Les congrès et les conventions que tiennent les partis capitalistes placent les ambitions de l'individu ou du groupe d'individus au centre et ces derniers, forts de leurs privilèges et de leur pouvoir, créent un climat d'exaltation générale qui les favorise. Le Congrès du Parti sera un congrès au service du peuple, un congrès qui lui ouvrira une voie pour se bâtir un avenir.

En présentant cette proposition, je suis également convaincu que ce thème: Il y a une alternative!, accroîtra encore plus l'espace politique et idéologique dans lequel opère le Parti, de sorte qu'il demeure toujours à l'avant-garde de la société. Après tout, le Parti communiste du Canada (marxiste-léniniste) n'a pas d'autre but que de transformer la société par les méthodes qui donnent le pouvoir au peuple.

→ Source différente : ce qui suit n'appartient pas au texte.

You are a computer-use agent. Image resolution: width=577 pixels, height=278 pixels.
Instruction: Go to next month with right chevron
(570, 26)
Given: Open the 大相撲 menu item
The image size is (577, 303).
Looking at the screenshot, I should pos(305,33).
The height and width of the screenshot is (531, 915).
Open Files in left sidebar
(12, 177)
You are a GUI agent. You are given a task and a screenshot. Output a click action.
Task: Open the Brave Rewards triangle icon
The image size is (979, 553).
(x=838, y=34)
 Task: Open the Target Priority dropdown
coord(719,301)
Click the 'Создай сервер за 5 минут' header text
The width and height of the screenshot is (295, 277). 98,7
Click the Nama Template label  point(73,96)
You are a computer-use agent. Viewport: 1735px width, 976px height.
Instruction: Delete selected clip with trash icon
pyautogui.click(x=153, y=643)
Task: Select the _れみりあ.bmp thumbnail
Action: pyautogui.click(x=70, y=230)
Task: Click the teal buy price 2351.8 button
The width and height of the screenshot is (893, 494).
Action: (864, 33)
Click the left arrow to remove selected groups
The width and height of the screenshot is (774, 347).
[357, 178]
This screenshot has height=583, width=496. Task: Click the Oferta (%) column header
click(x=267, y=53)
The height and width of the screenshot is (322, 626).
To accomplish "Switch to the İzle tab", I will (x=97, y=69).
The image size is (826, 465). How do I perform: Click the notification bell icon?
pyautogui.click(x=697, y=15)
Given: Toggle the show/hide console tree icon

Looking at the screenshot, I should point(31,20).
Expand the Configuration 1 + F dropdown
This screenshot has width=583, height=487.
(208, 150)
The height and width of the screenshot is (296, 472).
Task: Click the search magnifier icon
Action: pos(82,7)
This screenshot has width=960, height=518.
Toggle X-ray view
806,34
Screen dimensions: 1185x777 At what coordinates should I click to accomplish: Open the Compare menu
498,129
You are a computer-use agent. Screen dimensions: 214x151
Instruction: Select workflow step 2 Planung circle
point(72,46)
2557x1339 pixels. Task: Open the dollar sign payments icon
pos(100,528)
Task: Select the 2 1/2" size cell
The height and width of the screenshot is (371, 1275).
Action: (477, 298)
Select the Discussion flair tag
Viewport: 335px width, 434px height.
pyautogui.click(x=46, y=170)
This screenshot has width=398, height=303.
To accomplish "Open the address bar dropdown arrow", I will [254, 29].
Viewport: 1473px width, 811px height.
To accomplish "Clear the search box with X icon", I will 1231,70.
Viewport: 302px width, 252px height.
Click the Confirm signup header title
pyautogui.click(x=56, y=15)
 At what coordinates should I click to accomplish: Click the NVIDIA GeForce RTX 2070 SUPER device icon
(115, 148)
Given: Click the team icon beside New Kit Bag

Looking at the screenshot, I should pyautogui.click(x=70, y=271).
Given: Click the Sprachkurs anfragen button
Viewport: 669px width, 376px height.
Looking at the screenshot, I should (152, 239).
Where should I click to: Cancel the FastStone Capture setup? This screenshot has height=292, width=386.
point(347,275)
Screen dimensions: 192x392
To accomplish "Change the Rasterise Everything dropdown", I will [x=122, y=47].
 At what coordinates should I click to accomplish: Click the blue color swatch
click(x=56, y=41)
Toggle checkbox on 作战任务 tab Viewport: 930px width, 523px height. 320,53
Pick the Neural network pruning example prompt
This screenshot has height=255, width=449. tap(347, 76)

Trouver les moyens de donner le pouvoir au peuple est un pas de géant vers toute transformation révolutionnaire. C'est aussi une nécessité aujourd'hui. Ce pouvoir appartient à l'ensemble du peuple et il est essentiel que ce dernier participe à l'invention des moyens de se donner le pouvoir. Le Parti est l'instrument de cet effort.

À mesure que ce travail progresse et que se produisent des changements concrets, les conditions elles-mêmes proclameront: Il y a une alternative!